In einer zweiten Finanzierungsrunde  im darauffolgenden September kamen weitere 30 Millionen US-Dollar hinzu, diesmal hauptsächlich durch AMC, einem der weltweit größten Kinobetreiber.

Die erste VR-Attraktion “Alien Zoo” eröffnete im Februar 2018 in Los Angeles und war laut Dreamscape innerhalb von 24 Stunden für sechs Wochen ausverkauft.

Neues Personal für internationalen Marktstart

Jetzt stellt das Unternehmen zwei neue Köpfe für Marketing und Geschäftsplanung ein, die den internationalen Rollout der Spielhalle in die Wege leiten und betreuen sollen: Adam Rockmore arbeitete zuvor in leitender Position bei der US-Kinoticketplattform Fandango. Ron McJunkin zeichnete bei Sonos für Ladenkonzepte verantwortlich.

“Wir freuen uns, dass so erfahrene Mitarbeiter uns dabei helfen, unsere interaktiven, erzählerischen immersiven Erfahrungen zu verbreiten”, sagt Dreamscape-Manager Aaron Grosky, der das operative Geschäft verantwortet.
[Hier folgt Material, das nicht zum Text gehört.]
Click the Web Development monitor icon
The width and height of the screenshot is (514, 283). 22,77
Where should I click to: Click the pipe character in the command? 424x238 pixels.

Im Herbst 2017 lautete der Plan, dass innerhalb der nächsten 18 Monate sechs VR-Spielhallen in den USA und UK starten sollen, einige davon in Kinos. Durch die zahlreichen Hollywood-Partner dürfte Dreamscape Zugriff auf starke Lizenzen wie Ready Player One oder Harry Potter haben.